The page of signatures, like the staff lists in yesterday's blog, shows the Noverres were not the only family to have links to the fire and life societies over generations or through siblings. The frequency of family sequences on the staff is also referred to in staff reminiscences; Geoffrey Hart, writing in 1938, cited a series of family groups who were on the staff when he joined the company in 1893 " Grinlings, father and two sons, Harry and John; the Ourys, again father and two sons Charles and Harry; the Blazebys, father and son Willie; the Malletts, father and son George; and five sets of brothers in the Corsbies, Louis and Ernest; the Dranes, Jecks and Harry; the Gissings "Trosh" and Robert; the Halls, Frank and George and the Stratfords, Lawson and Bertie."
The lack of comprehensive staff records means I can't say precisely when Percy began to work for Norwich Union. According to the census records he was working as a dancing master, alongside his elder brother Frank W B Noverre, in 1891 but by 1901 he gave his occupation in the census as insurance clerk. The earliest reference I have been able to find to his employment for the society dates to 1902 when he applied to join the Staff Superannuation and Benefit Fund which had been employed by his brother Charles in his quest for treatment for his writers' palsy.
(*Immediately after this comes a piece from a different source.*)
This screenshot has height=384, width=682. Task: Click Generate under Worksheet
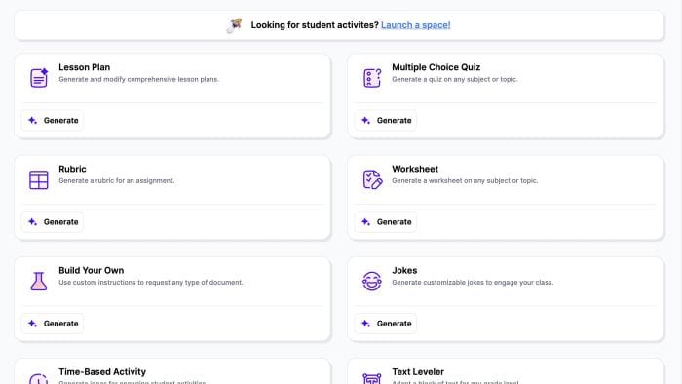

As you can see, his request was denied and I suspect that this was something to do with his age for the change from dancing master to insurance clerk came very late in life when he was around 50 years old. What caused the change of career and how influential his brother and his long family connections were in securing his position are just two more tantalisingly unanswered questions. Fortunately, more reminiscences by Geoffrey Hart in the staff magazine do, at least, shed some light on the role Percy carved for himself at the society.
The photograph below, also from the staff magazine, shows Percy with the 'ladies' whose honour he defended so well.
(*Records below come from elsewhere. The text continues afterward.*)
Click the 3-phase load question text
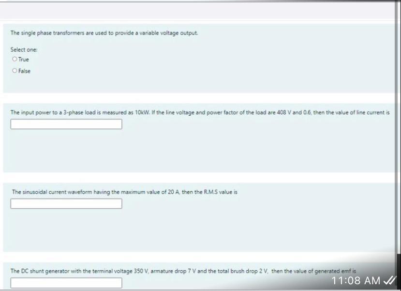point(200,112)
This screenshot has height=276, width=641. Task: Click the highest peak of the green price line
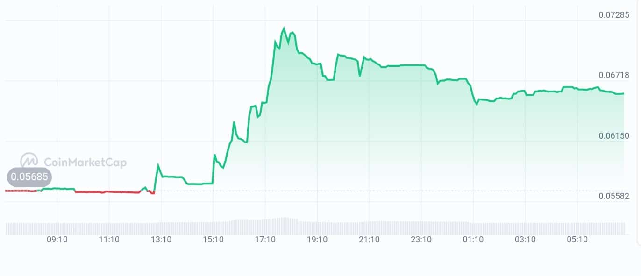[284, 29]
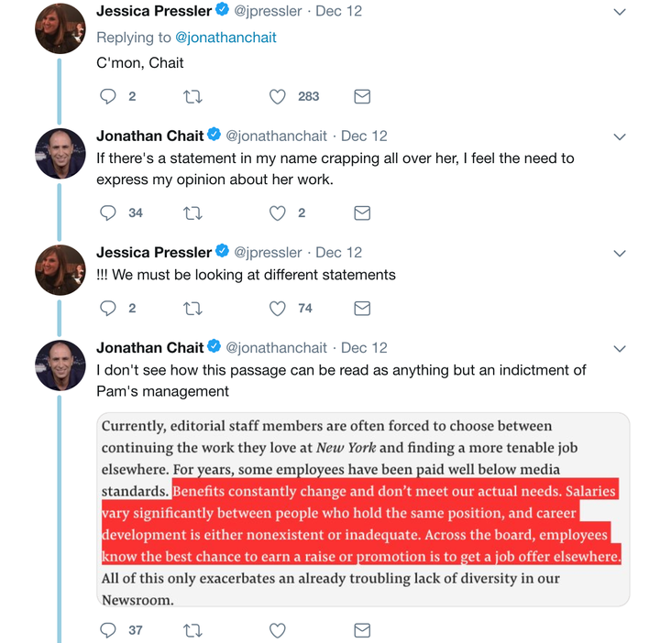Retweet the "C'mon, Chait" tweet
This screenshot has width=660, height=643.
(x=193, y=97)
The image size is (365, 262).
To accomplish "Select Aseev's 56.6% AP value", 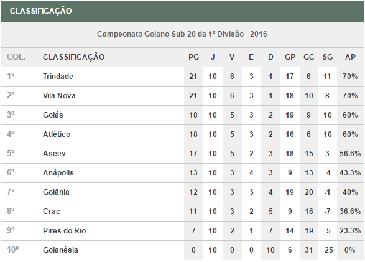I will [350, 154].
Sadly, his retirement in 1918 when he would have been about 69 years old occurred during the time when the First World War had temporarily stopped production of the staff magazine. As a result we have no retirement notice to add to our details on Percy. The brief reference to his death in the magazine in 1921 also contains few further clues about the life and career of the last of the dancing Noverres.
The final man in our Noverre dynasty was Francis Gray Noverre the only son of Charles and his wife Laura. References to his brief employment, at the Fleet Street branch under his father, are limited. I managed to find him listed, as Noverre (new clerk), in a board minute relating to staff salaries in 1895...
... and the staff magazine announced his departure two years later.
The 1911 census records him living in Hove and gives his occupation as 'insurance official' but I can find no record of his employment by Norwich Union after he left Fleet Street. Two years later on the 11 December 1913 he was admitted into Holloway Sanatorium where he died on 28 December 1943.
It seems a shame to leave my investigations into the Noverre family on such a sad note but I suppose it is the final feature of archival research that the historical facts rarely fit neatly into the plans we have for them and that we can't change what happened in the past to suit the view of history we want to project.
I hope you have enjoyed getting to know the Noverres as much as I have enjoyed exploring our archive in search of them and being given the opportunity to show off some of the wonderful series of records we hold.
Throughout my research I've had this verse, from A psalm of Life by Longfellow, in my head:
"Lives of great men all remind us,
We can make our lives sublime
And, departing leave behind us
Footprints in the sands of time;".
It has felt for me as though I've been looking in the records for footprints left behind by the Noverres. Sometimes the footprints are very faint and there are large gaps where you think the trail has ended. There are always unanswered questions and records you want to consult that have not survived. Despite, or perhaps because of, this the feeling you get when you find another piece in the puzzle or actually touch things that the subjects of your research have touched is one of the great joys of working with an archive collection.
I think the key message of the Explore Your Archive campaign is that this is not a feeling that we should keep to ourselves - archives can be accessed by everyone, and anyone who wants to can feel the thrill of discovery.